A White House official assured that the move wasn’t due to discrimination against transgender individuals.
“The President is the President for all Americans, and during last year’s campaign he was the first GOP nominee to talk about LGBTQ issues at the GOP convention, but he also was critical of the Obama administration’s change in that longstanding DOD policy,” said an official. “He’s going to continue to ensure that the rights of the LGBTQ community, as well as all Americans, is protected. This policy is based on a series of national security considerations.”
Back in June 2016, Mattis delayed the full implementation of Obama’s former policy allowing transgender troops.
There is an estimated 2,000 to 11,000 transgenders serving. Many soldiers don’t report themselves as being transgendered, so these numbers could be underestimated.
According to a RAND corporation study, gender transition health care costs could increase military spending by $2.4 million to $8.4 million.
LGBTQ groups are lobbying to lift the ban and claim that the cost of discharging transgender troops will be much greater than the health care costs.
However, defense officials and Trump (who know better than anyone) have claimed that transgender soldiers “hinder military effectiveness and lethality, disrupt unit cohesion, or tax military resources.”
Author’s note: Trump promised to reinstate this ban and he did.
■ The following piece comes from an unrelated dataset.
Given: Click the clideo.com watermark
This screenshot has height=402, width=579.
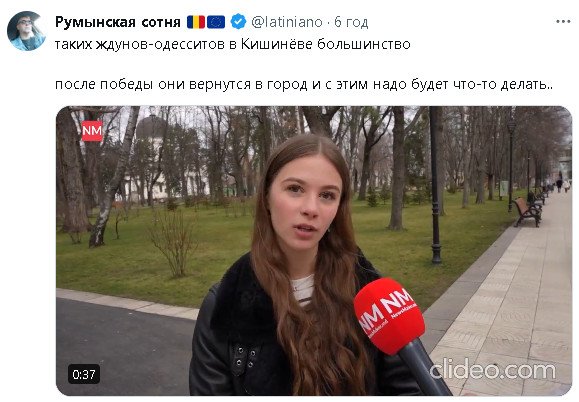Looking at the screenshot, I should click(x=492, y=370).
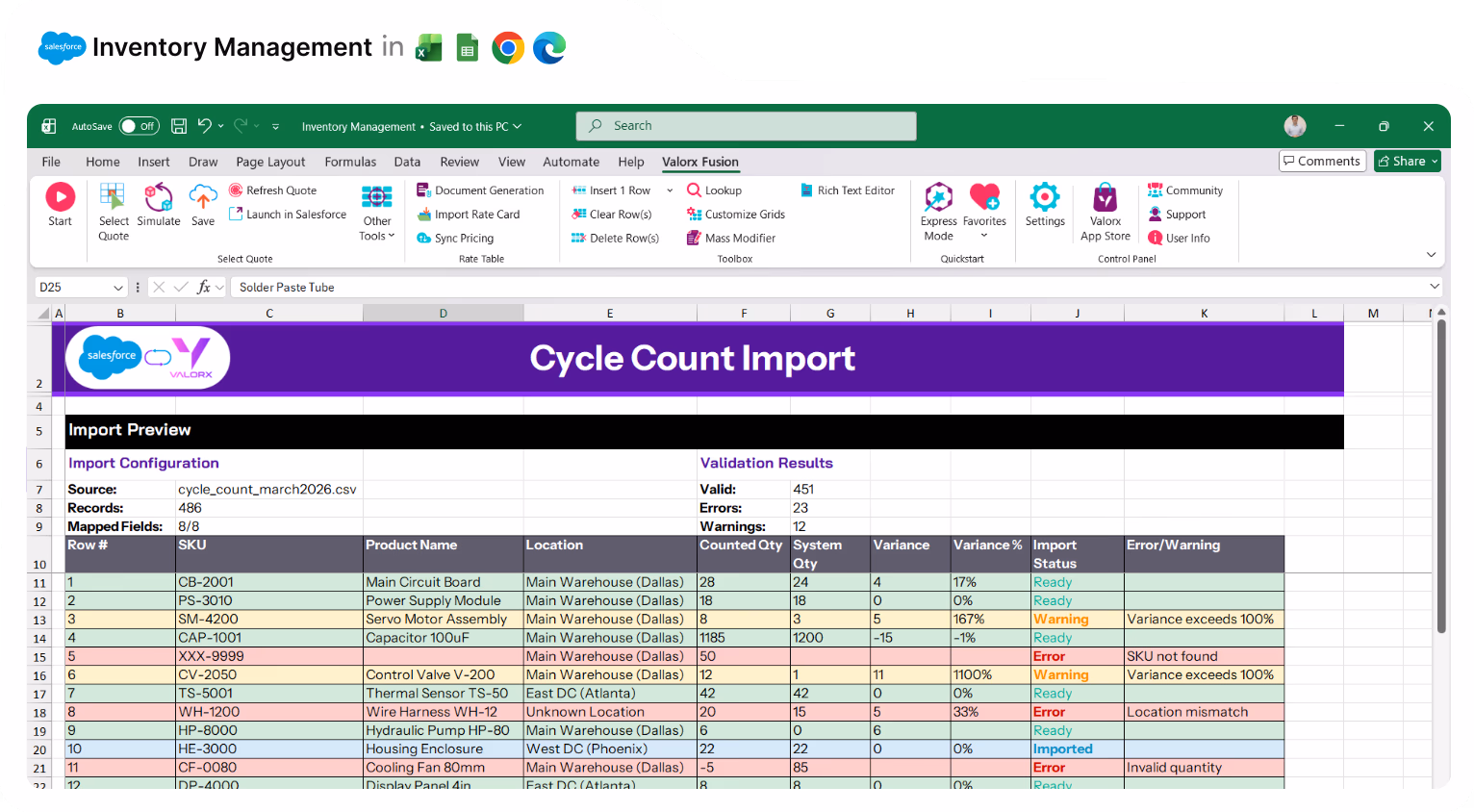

Not to mention, he didn’t make this important decision on his own. He was advised by military leaders who know best.
Editor’s note: If you can get past the whole LGBTQ political issue, you’ll realize that the military is not the place for people who “need work.” They don’t enlist people with missing limbs or who have substantial health problems of any kind. They don’t admit drug addicts or people with serious psychological issues. Why would they make an exception just because the politics happen to be controversial?